PROBLEM TO WORK ON ▸
The word "agent" marks the lines to find; copy every such line from the data below.

PROVIDED DATA ▸
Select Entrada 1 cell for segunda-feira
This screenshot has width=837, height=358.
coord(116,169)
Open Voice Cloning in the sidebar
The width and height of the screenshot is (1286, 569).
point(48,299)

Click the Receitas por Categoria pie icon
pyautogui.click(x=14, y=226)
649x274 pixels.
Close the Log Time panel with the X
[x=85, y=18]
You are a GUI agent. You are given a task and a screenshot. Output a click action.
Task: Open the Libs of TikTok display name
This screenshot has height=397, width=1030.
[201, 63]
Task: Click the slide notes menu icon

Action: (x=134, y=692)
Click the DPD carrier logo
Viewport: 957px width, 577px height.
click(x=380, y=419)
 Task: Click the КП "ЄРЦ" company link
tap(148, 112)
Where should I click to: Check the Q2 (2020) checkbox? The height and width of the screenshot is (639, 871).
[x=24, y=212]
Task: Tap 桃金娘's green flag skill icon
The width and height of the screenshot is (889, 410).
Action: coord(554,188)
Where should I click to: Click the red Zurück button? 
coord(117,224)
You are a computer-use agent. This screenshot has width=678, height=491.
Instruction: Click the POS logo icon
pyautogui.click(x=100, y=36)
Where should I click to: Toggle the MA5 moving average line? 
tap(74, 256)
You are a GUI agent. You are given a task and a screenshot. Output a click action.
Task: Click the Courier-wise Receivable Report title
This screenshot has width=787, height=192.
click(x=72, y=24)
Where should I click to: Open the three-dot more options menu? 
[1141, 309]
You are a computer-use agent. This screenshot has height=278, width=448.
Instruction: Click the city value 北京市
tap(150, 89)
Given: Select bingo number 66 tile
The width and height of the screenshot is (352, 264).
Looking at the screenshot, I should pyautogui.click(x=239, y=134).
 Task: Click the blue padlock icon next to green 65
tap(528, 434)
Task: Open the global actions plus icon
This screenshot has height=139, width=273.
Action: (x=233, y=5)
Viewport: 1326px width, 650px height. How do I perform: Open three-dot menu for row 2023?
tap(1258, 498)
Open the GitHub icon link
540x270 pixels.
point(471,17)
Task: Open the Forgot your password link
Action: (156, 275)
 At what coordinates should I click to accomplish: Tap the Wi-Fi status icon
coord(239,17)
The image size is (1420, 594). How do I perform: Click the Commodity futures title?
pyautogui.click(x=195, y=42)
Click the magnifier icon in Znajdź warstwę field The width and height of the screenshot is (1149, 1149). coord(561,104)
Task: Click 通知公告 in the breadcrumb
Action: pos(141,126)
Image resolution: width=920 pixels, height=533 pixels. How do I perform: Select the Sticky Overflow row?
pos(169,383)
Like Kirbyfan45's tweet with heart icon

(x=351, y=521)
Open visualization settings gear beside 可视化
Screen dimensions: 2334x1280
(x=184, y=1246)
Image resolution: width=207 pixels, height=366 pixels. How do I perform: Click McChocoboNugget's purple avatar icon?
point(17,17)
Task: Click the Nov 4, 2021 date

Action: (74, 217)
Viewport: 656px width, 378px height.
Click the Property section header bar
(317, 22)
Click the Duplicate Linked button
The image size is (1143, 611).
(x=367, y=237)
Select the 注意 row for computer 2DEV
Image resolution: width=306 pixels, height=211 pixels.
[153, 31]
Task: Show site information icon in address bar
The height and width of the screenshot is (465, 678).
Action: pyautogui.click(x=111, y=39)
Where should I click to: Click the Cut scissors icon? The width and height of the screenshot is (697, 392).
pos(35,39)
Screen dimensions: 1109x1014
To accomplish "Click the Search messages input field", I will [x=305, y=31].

OUTPUT BELOW ▸
You are a GUI agent. You are given a task and a screenshot. Output a click action.
You are a computer-use agent. This screenshot has width=678, height=491.
You are a GUI agent. You are given a task and a screenshot. Output a click action.
You are a computer-use agent. This screenshot has height=278, width=448.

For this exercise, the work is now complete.